## WORK INSTRUCTIONS
Within the entries below, the lines from the one with "This screenshot has" through the one with "The height and" are to be set down exactly, both ends kept.
*** RECORDS PROVIDED
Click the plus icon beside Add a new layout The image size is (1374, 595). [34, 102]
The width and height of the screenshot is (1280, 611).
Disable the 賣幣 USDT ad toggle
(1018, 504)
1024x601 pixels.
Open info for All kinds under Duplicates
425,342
******
*** RECORDS PROVIDED
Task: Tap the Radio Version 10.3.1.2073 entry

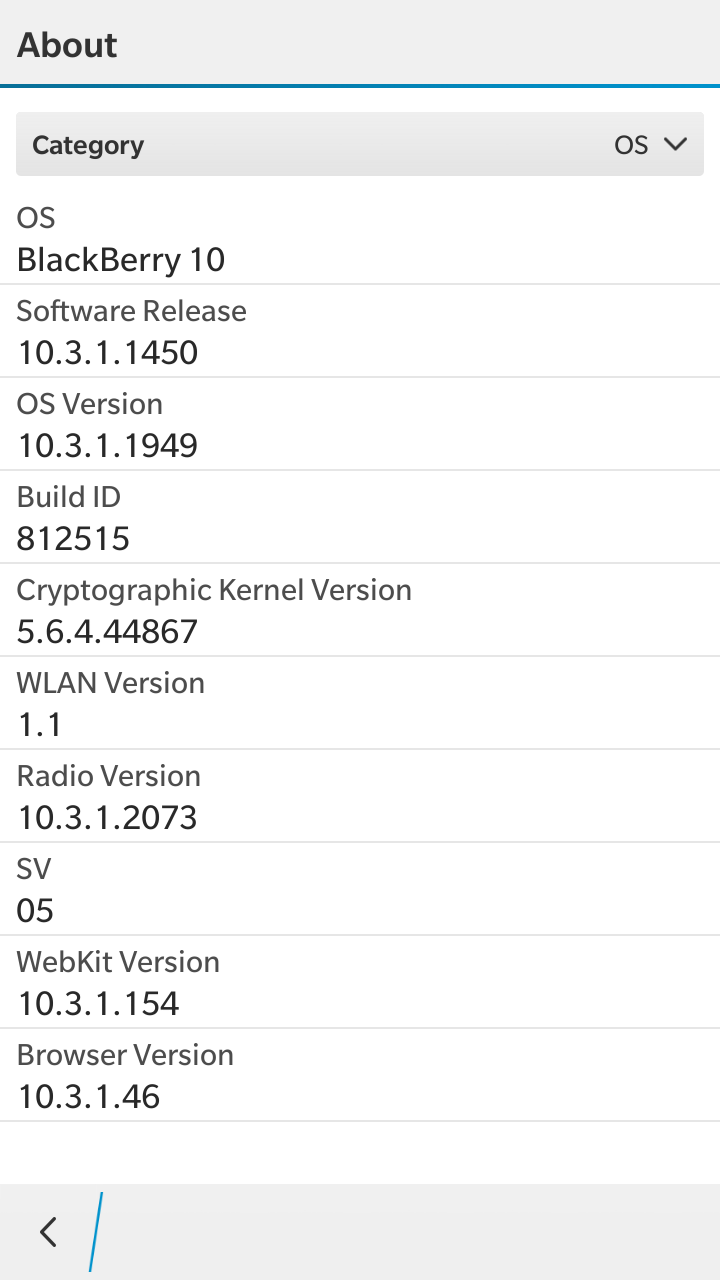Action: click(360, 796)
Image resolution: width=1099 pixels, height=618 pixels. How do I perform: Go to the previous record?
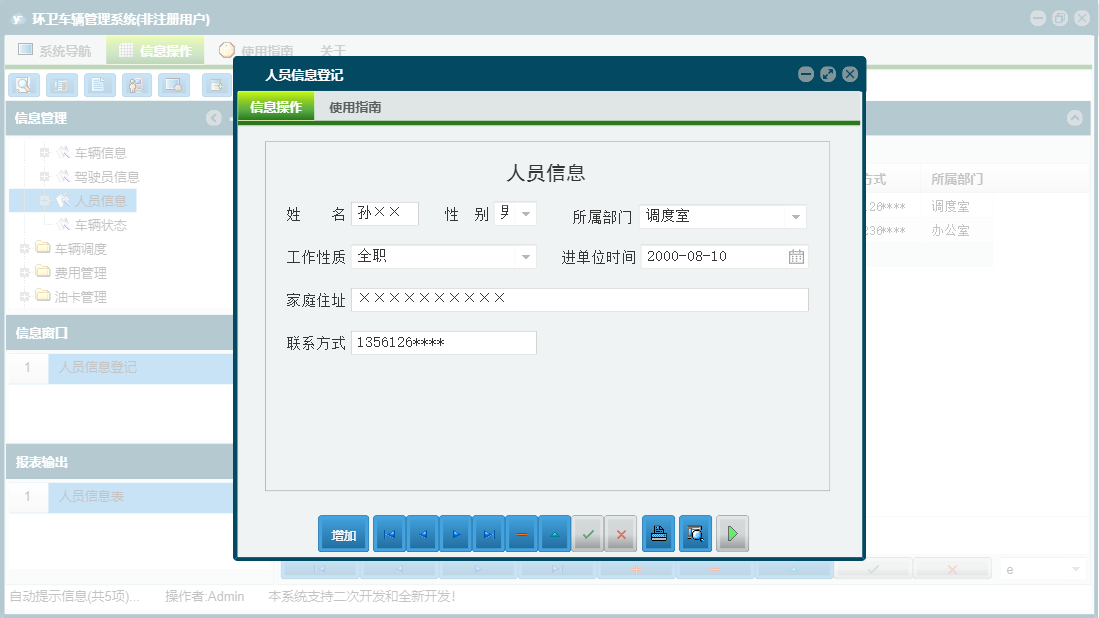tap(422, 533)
******
*** RECORDS PROVIDED
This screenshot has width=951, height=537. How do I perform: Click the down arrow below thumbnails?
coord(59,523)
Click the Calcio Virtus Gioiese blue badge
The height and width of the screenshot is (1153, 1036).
******
## EXERCISE ANSWER
This screenshot has width=951, height=537. How do I perform: Click the down arrow below thumbnails?
coord(59,523)
Click the Calcio Virtus Gioiese blue badge
The height and width of the screenshot is (1153, 1036).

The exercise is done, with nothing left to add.